### SET EXERCISE
Output every one of the rows below verbatim, preserving each line and its order without any change.

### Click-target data
····················

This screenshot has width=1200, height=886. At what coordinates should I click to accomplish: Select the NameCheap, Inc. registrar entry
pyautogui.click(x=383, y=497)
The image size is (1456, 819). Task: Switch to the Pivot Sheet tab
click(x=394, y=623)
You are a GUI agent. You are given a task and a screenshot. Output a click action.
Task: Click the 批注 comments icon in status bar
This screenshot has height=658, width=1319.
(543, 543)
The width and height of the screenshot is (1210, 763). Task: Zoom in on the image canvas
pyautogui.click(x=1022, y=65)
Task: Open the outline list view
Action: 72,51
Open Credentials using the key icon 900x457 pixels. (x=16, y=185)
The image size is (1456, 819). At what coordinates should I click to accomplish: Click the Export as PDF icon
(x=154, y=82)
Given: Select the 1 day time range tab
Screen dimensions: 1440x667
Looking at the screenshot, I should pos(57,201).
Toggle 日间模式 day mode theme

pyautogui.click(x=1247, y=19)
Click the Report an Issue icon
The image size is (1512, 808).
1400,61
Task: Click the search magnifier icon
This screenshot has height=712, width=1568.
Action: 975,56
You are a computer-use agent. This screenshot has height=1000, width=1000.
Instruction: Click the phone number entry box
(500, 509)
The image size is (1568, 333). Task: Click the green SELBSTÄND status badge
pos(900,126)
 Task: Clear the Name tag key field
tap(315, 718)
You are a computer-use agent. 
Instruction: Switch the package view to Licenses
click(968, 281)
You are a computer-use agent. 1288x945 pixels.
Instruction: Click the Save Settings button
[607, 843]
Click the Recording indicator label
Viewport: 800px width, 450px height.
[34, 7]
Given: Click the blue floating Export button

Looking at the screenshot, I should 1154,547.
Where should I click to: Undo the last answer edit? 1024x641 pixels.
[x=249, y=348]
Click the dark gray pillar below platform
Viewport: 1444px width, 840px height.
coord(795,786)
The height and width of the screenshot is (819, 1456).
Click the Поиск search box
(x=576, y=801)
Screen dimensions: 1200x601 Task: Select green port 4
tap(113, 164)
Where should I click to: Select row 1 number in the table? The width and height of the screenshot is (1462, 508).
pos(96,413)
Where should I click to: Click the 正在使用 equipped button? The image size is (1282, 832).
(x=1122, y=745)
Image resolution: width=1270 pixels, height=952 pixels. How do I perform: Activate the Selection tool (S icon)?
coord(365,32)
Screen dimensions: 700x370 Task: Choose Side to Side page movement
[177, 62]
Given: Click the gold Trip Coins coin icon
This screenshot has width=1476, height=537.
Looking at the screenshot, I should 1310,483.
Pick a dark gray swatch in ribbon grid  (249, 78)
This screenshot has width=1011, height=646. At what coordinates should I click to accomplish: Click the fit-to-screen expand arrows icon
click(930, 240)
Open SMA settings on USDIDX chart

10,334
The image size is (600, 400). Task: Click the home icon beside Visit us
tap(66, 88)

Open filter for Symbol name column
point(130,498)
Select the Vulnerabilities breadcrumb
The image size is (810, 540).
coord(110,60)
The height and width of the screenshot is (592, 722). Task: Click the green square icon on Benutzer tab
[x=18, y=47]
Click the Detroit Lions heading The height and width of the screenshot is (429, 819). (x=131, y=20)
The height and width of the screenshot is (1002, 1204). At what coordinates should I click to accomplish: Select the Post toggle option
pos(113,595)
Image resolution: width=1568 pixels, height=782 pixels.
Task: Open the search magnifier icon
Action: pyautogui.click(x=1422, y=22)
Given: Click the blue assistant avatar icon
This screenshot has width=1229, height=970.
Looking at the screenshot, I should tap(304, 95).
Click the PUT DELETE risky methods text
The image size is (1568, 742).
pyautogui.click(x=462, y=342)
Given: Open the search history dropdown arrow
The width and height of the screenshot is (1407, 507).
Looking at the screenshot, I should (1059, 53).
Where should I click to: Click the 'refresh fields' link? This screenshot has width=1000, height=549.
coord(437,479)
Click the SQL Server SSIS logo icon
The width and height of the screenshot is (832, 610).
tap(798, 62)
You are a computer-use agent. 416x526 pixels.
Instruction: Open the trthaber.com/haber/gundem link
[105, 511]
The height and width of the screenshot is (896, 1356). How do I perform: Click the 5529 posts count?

····················

### SOLUTION
This screenshot has width=1200, height=886. At what coordinates should I click to accomplish: Select the NameCheap, Inc. registrar entry
pyautogui.click(x=383, y=497)
The image size is (1456, 819). Task: Switch to the Pivot Sheet tab
click(x=394, y=623)
You are a GUI agent. You are given a task and a screenshot. Output a click action.
Task: Click the 批注 comments icon in status bar
This screenshot has height=658, width=1319.
(543, 543)
The width and height of the screenshot is (1210, 763). Task: Zoom in on the image canvas
pyautogui.click(x=1022, y=65)
Task: Open the outline list view
Action: 72,51
Open Credentials using the key icon 900x457 pixels. (x=16, y=185)
The image size is (1456, 819). At what coordinates should I click to accomplish: Click the Export as PDF icon
(x=154, y=82)
Given: Select the 1 day time range tab
Screen dimensions: 1440x667
Looking at the screenshot, I should pos(57,201).
Toggle 日间模式 day mode theme

pyautogui.click(x=1247, y=19)
Click the Report an Issue icon
The image size is (1512, 808).
1400,61
Task: Click the search magnifier icon
This screenshot has height=712, width=1568.
Action: 975,56
You are a computer-use agent. This screenshot has height=1000, width=1000.
Instruction: Click the phone number entry box
(500, 509)
The image size is (1568, 333). Task: Click the green SELBSTÄND status badge
pos(900,126)
 Task: Clear the Name tag key field
tap(315, 718)
You are a computer-use agent. 
Instruction: Switch the package view to Licenses
click(968, 281)
You are a computer-use agent. 1288x945 pixels.
Instruction: Click the Save Settings button
[607, 843]
Click the Recording indicator label
Viewport: 800px width, 450px height.
[34, 7]
Given: Click the blue floating Export button

Looking at the screenshot, I should 1154,547.
Where should I click to: Undo the last answer edit? 1024x641 pixels.
[x=249, y=348]
Click the dark gray pillar below platform
Viewport: 1444px width, 840px height.
coord(795,786)
The height and width of the screenshot is (819, 1456).
Click the Поиск search box
(x=576, y=801)
Screen dimensions: 1200x601 Task: Select green port 4
tap(113, 164)
Where should I click to: Select row 1 number in the table? The width and height of the screenshot is (1462, 508).
pos(96,413)
Where should I click to: Click the 正在使用 equipped button? The image size is (1282, 832).
(x=1122, y=745)
Image resolution: width=1270 pixels, height=952 pixels. How do I perform: Activate the Selection tool (S icon)?
coord(365,32)
Screen dimensions: 700x370 Task: Choose Side to Side page movement
[177, 62]
Given: Click the gold Trip Coins coin icon
This screenshot has width=1476, height=537.
Looking at the screenshot, I should 1310,483.
Pick a dark gray swatch in ribbon grid  (249, 78)
This screenshot has width=1011, height=646. At what coordinates should I click to accomplish: Click the fit-to-screen expand arrows icon
click(930, 240)
Open SMA settings on USDIDX chart

10,334
The image size is (600, 400). Task: Click the home icon beside Visit us
tap(66, 88)

Open filter for Symbol name column
point(130,498)
Select the Vulnerabilities breadcrumb
The image size is (810, 540).
coord(110,60)
The height and width of the screenshot is (592, 722). Task: Click the green square icon on Benutzer tab
[x=18, y=47]
Click the Detroit Lions heading The height and width of the screenshot is (429, 819). (x=131, y=20)
The height and width of the screenshot is (1002, 1204). At what coordinates should I click to accomplish: Select the Post toggle option
pos(113,595)
Image resolution: width=1568 pixels, height=782 pixels.
Task: Open the search magnifier icon
Action: pyautogui.click(x=1422, y=22)
Given: Click the blue assistant avatar icon
This screenshot has width=1229, height=970.
Looking at the screenshot, I should tap(304, 95).
Click the PUT DELETE risky methods text
The image size is (1568, 742).
pyautogui.click(x=462, y=342)
Given: Open the search history dropdown arrow
The width and height of the screenshot is (1407, 507).
Looking at the screenshot, I should (1059, 53).
Where should I click to: Click the 'refresh fields' link? This screenshot has width=1000, height=549.
coord(437,479)
Click the SQL Server SSIS logo icon
The width and height of the screenshot is (832, 610).
tap(798, 62)
You are a computer-use agent. 416x526 pixels.
Instruction: Open the trthaber.com/haber/gundem link
[105, 511]
The height and width of the screenshot is (896, 1356). How do I perform: Click the 5529 posts count?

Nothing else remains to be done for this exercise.